Can someone in the know offer me a legal opinion on Reverse Graffiti? I know its a 'grey area' but what laws may be utilised to initiate prosecution if one were using the technique for marketing/advertising purposes and what possible defences could be used to counter. 


Just to clarify... this is Reverse Graffiti...

http://en.wikipedia.org/wiki/Reverse_graffiti 


Thanks in advance.


----------



## Padraigb (22 Mar 2012)

I suspect that if I own a wall, then I also own the dirt on it. I can call it patination, and take the position that is part of the character of the structure.

Suppose somebody selectively cleaned the verdigris off a copper dome to create an advertisement: would that be acceptable? Would it be legal? Methinks not.


----------



## PetrolHead (22 Mar 2012)

Padraigb said:


> I suspect that if I own a wall, then I also own the dirt on it. I can call it patination, and take the position that is part of the character of the structure.
> 
> Suppose somebody selectively cleaned the verdigris off a copper dome to create an advertisement: would that be acceptable? Would it be legal? Methinks not.



What if it was a pavement or other such 'public' surface as opposed to a private structure? 

It what way do you think it would not be legal? What specific law would make it a criminal act?


----------



## One (23 Mar 2012)

I am only guessing, but in extreme cases it may be perceived as criminal because it is property damage. I emphasis the word extreme.

In practice, I think the probabilty that a property damage charge would ever be taken is negligent. But then, some people don't need to have a lot to complain about, to make a complaint. As a crimininal case, I imagine the reverse graffiti would want to be extraordinary before An Gardai would take it seriously. 
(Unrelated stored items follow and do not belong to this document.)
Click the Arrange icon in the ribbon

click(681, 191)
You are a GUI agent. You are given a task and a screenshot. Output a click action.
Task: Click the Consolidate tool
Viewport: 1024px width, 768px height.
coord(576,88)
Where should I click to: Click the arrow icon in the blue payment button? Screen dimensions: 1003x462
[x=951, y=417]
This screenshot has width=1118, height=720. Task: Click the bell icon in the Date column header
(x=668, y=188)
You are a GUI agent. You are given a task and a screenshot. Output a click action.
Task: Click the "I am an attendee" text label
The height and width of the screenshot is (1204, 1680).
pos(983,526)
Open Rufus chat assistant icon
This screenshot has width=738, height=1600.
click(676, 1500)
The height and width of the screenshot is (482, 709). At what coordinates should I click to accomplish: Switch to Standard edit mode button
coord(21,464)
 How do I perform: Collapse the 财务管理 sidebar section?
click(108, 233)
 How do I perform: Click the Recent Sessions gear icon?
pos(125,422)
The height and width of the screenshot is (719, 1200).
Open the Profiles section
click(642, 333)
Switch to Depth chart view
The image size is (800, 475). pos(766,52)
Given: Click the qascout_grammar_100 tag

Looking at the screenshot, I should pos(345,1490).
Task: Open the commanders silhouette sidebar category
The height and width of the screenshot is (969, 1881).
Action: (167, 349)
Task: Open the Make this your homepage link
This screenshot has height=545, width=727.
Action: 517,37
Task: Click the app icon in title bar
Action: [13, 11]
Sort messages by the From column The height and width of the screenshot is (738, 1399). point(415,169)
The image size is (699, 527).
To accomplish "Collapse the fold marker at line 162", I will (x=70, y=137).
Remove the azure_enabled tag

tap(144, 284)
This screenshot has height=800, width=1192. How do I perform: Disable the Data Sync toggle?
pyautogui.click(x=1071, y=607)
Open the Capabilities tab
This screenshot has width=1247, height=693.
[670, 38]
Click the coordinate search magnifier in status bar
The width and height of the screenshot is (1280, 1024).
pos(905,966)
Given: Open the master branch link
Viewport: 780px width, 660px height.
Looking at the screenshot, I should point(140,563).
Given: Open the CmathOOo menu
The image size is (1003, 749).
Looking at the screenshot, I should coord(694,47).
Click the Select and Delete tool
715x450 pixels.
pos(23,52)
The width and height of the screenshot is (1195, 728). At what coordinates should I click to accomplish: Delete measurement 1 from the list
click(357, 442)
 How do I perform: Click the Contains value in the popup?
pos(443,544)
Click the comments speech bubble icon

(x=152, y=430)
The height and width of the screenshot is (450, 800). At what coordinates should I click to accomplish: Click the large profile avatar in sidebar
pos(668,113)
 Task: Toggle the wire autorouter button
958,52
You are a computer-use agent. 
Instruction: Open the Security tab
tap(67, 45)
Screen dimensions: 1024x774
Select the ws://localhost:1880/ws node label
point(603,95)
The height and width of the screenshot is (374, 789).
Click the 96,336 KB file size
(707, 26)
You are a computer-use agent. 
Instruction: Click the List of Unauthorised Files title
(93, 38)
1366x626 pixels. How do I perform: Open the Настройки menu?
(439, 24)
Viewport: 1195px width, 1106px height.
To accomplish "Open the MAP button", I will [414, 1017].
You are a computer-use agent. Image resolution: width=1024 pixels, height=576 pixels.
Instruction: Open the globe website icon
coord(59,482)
But of course, just because a law is not enforceable its intent can be clear. Graffiti is graffiti. The city of Rome is a disgrace altogether with graffiti. That said, I love to see murals.


----------



## csirl (23 Mar 2012)

I assume you mean on someone elses property?

Criminal damage. Possible tresspass if on someones property (you dont have to actually step on someones property to be guilty of tresspass - putting something there w/o permission qualifies).

Also, no planning permission for an advert.

There's also the possibility that you could made rectify it - i.e. restore to original condition.

IMHO using this is bad for advertisers - its a very low and sneaky way of advertising and reflects badly on the company.


----------